[Antennas] Re: full wave INV-L for 160m

Igor Sokolov ua9cdc at gmail.com
Wed Mar 5 08:35:08 EST 2008


> At 10:33 PM 2008年03月04日, Igor Sokolov wrote:
>>I would make it a bit longer then 3 quarters and then bring to resonance 
>>with the serial capacitor. That will make the impedance higher and 
>>improve efficiency of the antenna somewhat. MMANA is a good tool for 
>>modeling and understanding what is going on.
>>>>73, Igor UA9CDC
>>>> Roy, K6XK, is right. The only function of the horizontal wire is to 
>> bring the antenna to resonance.
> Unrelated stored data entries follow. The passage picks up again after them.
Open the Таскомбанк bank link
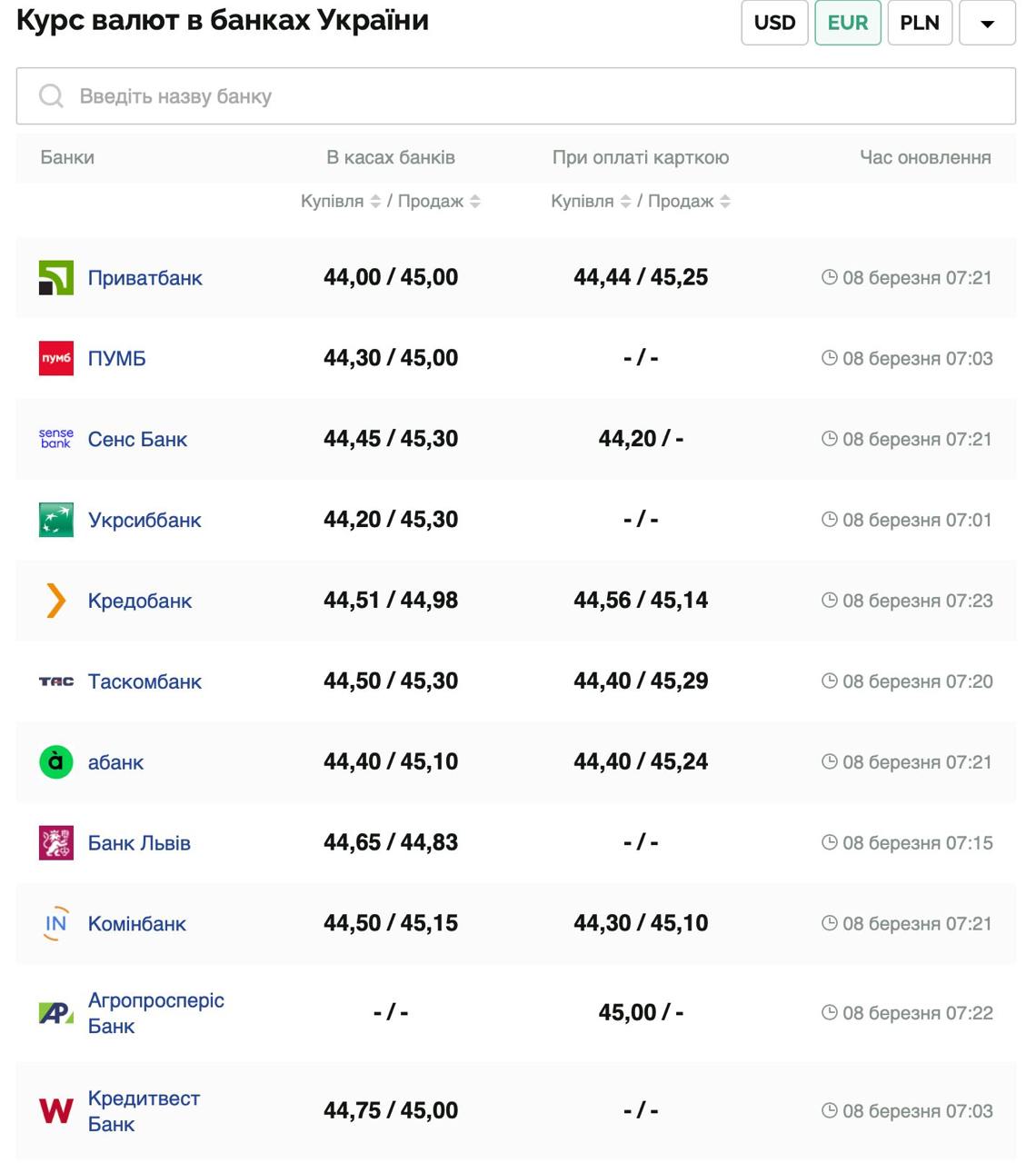1036x1163 pixels. coord(144,681)
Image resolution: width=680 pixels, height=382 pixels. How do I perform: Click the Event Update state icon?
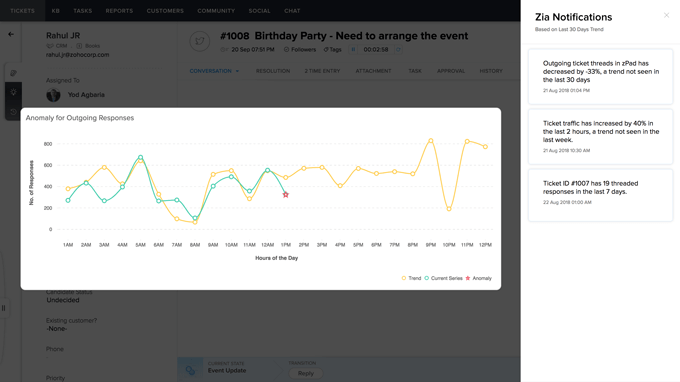tap(190, 370)
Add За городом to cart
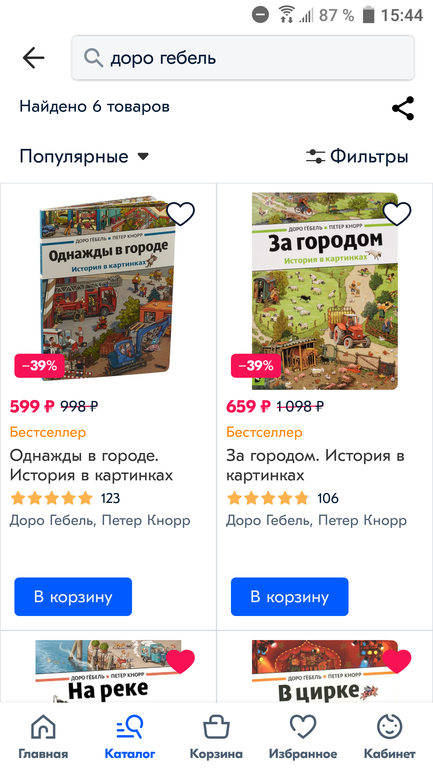This screenshot has height=770, width=433. coord(290,597)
The antenna is basically a short vertical 
>> radiator loaded by the horizontal wire, and the minimum total wire length 
>> needed to bring it to resonance is a quarter wavelength. The next length 
>> that works is three-quarter wavelength, not full wavelength.
>>>> Keep it simple!
>> 73, Brian KF2YN
>> The 3/4 wl version impedance is pretty close to 50 ohms at resonance, so 
> you shouldn't need to lengthen it to get the impedance up. However, the 
> presence of an extra horizontal half-wave of wire (beyond the first 1/4 
> wl) will radiate a very significant horizontally polarized signal, mostly 
> straight up, since the current maxima in this section is essentially equal 
> to the current in the vertical section at the feedpoint. In addition, the 
> low angle pattern of the 3/4 wl version isn't very omnidirectional, with a 
> broad null off the open end of the top wire which is down about 6-9 dB 
> from the broadside signal.
>> Keep it simple by staying close to 1/4 wl, unless you want to favor NVIS 
> operation. Of course, if you just want NVIS, use a dipole and save the 
> pain of installing the ground system.
>> 73, Terry N6RY
Terry all you said is true. Anyway my experience shows that one needs both 
high and low angles. Here 3/4 WL antenna is a good trade off. Making it 
longer then 3/4WL and bringing impeadance closer to 75 or even 100 Ohm gives 
you better efficiency especially where ground losses are high. Matching 
higher impeadance antenna to 50 Ohm cable is pretty easy when we talk about 
just one band matching. In my case ground loss can be as high as 30-40 Ohm 
which makes 50 Ohm antenna pretty inefficient (less then 50% efficiency).